Plaintiff-Appellant Robert R. Wightman (“Wightman”), a licensed attorney in the State of Texas, challenges the district court’s dismissal of his action to enjoin ongoing attorney disciplinary proceedings. He is the subject of a complaint issued in June, 1995, by the State Bar of Texas for violations of the Texas Disciplinary Rules of Professional Conduct, specifically Rule 8.02(a). Rule 8.02(a) prohibits attorneys in the State of Texas from making

a statement that the lawyer knows to be false or with reckless disregard as to its *189 truth or falsity concerning the qualifications or integrity of a judge....

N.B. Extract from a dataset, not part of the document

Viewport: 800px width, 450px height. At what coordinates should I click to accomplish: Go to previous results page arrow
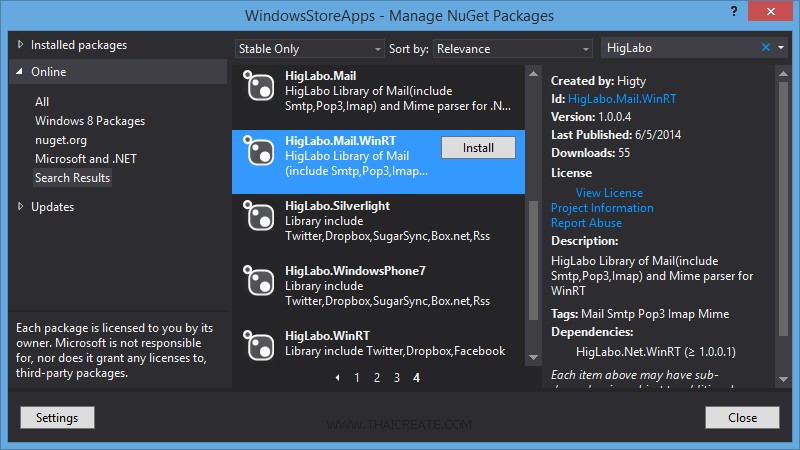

Tex.Disciplinary R.Prof.Conduct 8.02(a). Wightman made controversial statements in Motions to Recuse, letters to the court, and letters to opposing counsel. Many of the statements amounted to venomous character attacks on certain state judges. The statements, made in the course of his representation of clients, are the subject of the Bar complaint. 1

Wightman appealed the State Bar’s initial determination that the grievance against him revealed professional misconduct. He subsequently entered federal court to stop the ongoing state proceedings to remedy what he viewed as an impending constitutional violation. He filed this lawsuit in August, 1995, against Appellees, the Texas Supreme Court and the State Bar of Texas, seeking declaratory and preliminary injunctive relief. Wightman sought to enjoin the State Bar from proceeding with its disciplinary action against him on the basis that Rule 8.02(a) and Tex.R.Diseiplinary P. 2.15(a) violated his right to free speech and that the complaint failed to provide him with adequate notice of the claim against him. 2 Wightman requested an expedited hearing on the matter. Appel-lees filed responses to Wightman’s request for preliminary relief and also motions to dismiss.

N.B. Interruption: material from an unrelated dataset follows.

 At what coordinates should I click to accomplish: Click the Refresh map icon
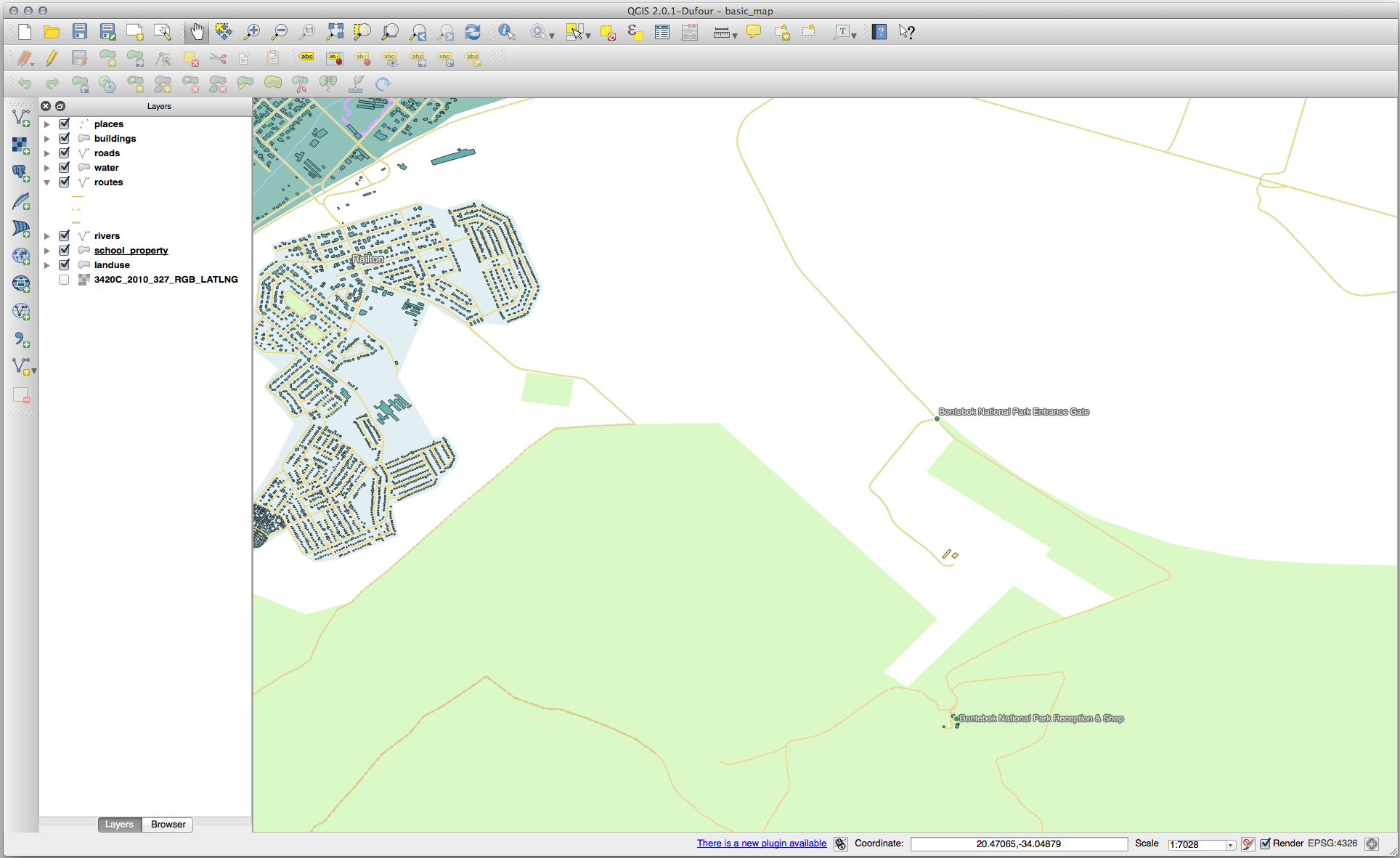point(473,32)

After a hearing, the district court denied Wightman’s application for a temporary restraining order and granted Appellees’ motions to dismiss. The district court dismissed the action on abstention grounds. The court also found that Wightman had no likelihood of success on the merits of his claims, that he possessed an adequate remedy at law, that the harm to the Defendants by the issuance of an injunction would exceed the harm to Wightman, and that the public interest would not be served by the issuance of an injunction or restraining order.

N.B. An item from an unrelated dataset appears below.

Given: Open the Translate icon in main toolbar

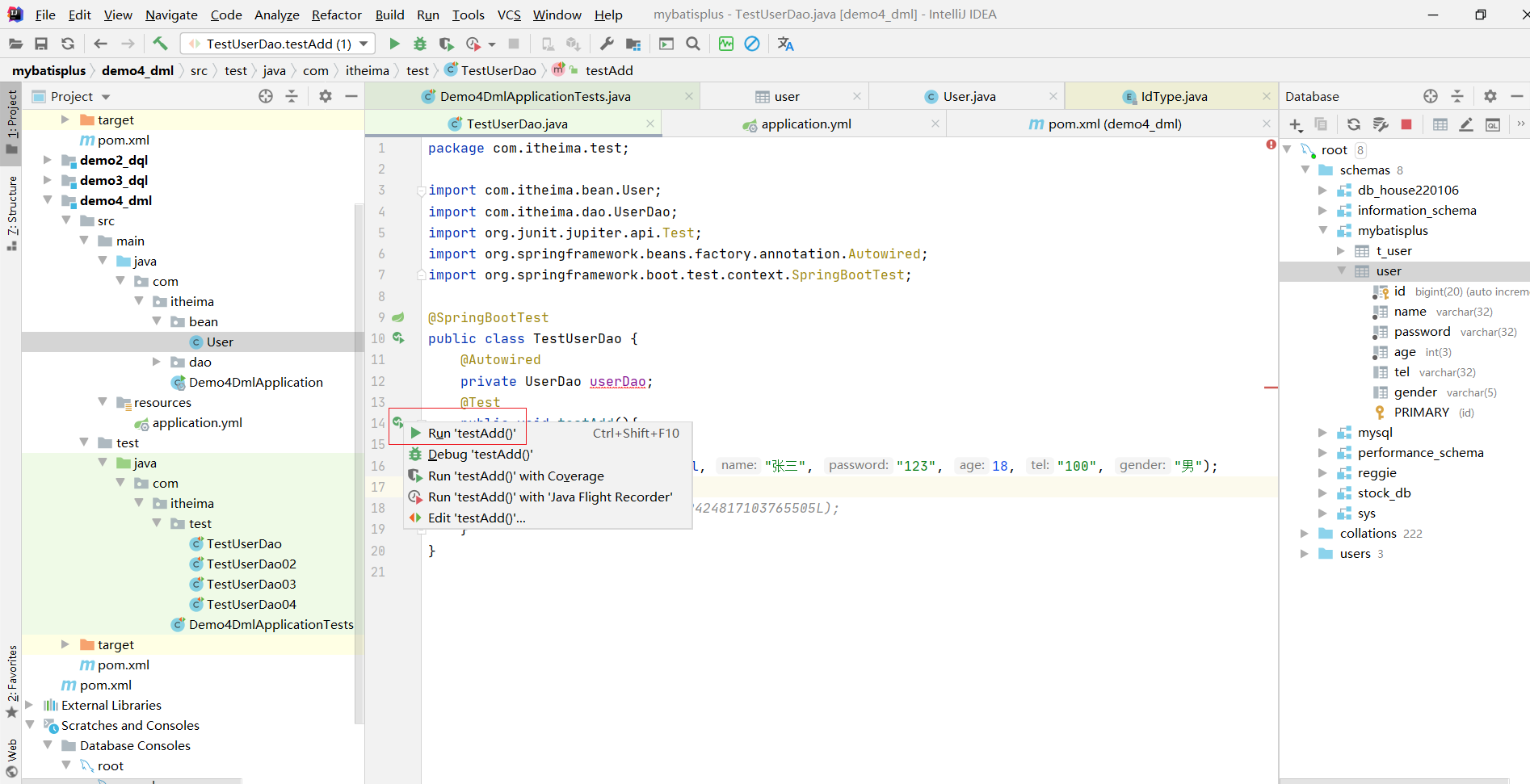Looking at the screenshot, I should 785,44.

Wightman filed a motion for a new trial which was denied by the district court. He then brought this timely appeal of the order of dismissal and denial of injunctive relief. For the reasons discussed herein, we affirm the order dismissing the suit on abstention grounds. Our holding that the district court properly abstained from interfering in an ongoing state proceeding obviates discussion of Wightman’s request for preliminary in-junctive relief.

Discussion

A district court’s ruling on a motion to dismiss is reviewed de novo. FDIC v. Ernst & Young, 967 F.2d 166, 169 (5th Cir.1992). The district court followed the doctrine of Younger v. Harris, 401 U.S. 37, 91 S.Ct. 746, 27 L.Ed.2d 669 (1971), in abstaining from deciding Wightman’s constitutional challenges. In Younger, the Supreme Court “instructed federal courts that the principles of equity, comity, and federalism in certain circumstances counsel abstention in deference to ongoing state proceedings.” Fieger v. Thomas, 74 F.3d 740, 743 (6th Cir.1996) (discussing Younger, 401 U.S. at 43-44, 91 S.Ct. at 750-51).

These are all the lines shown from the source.